Electric Vehicles as Power Stations: The Newest Generation of EV Technology

Four million households without power, nearly $200 billion dollars in damage, and 246 lost lives. Winter Storm Uri ravaged the United States, especially Texas, from February 13 - 17, 2021.

Feeding off an extremely strong Arctic high-pressure system (a result of the polar vortex disturbance) that pushed frigid polar air far south into the central and southern U.S., Uri hammered Texas with a brutal winter storm and a blast of ice. The state was plunged into a cold, brutal darkness.

The crisis was caused by several factors: a soaring demand for electricity; a power grid that wasn’t winterized for extreme weather; the freezing of natural gas pipelines and coal plants; and the isolation of the Texas grid.

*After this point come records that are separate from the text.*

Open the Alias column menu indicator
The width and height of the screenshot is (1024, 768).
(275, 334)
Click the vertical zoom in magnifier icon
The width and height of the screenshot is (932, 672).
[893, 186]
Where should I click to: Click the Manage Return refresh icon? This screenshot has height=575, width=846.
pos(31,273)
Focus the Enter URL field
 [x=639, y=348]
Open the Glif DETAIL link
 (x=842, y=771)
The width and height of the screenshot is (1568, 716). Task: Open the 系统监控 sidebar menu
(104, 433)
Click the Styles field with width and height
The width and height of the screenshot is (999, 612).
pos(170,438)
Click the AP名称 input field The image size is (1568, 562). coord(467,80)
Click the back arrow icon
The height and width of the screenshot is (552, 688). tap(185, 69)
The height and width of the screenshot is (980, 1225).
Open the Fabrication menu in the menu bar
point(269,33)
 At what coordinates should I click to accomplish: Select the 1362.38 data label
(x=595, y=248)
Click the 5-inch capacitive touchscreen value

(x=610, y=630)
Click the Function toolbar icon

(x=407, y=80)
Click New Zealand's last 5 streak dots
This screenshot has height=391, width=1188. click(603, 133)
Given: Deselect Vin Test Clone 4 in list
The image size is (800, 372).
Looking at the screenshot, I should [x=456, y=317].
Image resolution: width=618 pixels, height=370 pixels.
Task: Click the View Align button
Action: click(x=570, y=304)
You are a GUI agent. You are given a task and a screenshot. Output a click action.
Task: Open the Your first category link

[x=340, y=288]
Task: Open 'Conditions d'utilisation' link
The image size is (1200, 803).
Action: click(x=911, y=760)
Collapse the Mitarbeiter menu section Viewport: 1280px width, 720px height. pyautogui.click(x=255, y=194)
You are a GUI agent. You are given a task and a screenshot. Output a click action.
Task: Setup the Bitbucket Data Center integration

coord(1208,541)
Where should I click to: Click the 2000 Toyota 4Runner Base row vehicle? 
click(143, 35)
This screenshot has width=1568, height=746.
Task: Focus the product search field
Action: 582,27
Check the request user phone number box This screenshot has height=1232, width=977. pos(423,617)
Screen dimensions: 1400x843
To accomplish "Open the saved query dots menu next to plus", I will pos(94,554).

All in all, this weather event ended up being the largest blackout in the U.S. since the Northeast one of 2003.

For at least two quick-thinking Texans, though, their hybrid electric vehicles (HEVs) saved the day. Both Randy Jones and Jerry Hall plugged in several extension cords to the onboard generators of their F-150 trucks. They charged appliances, kept the lights on, stayed warm, and survived the worst of the storm. They were not alone. There is an X feed dedicated to F-150 owners who have used their trucks as portable power generators in times of emergencies.

And these trucks could increasingly come in handy to deliver emergency power. From 2000 to 2023, about 1,755 major power outages (affecting at least 50,000 customers or 300 MW) were attributed to weather. And weather-related outages between 2014–2023 nearly doubled compared to those from 2000–2013.

Powering Homes: Not Just Vehicles Any More

How does this technology work?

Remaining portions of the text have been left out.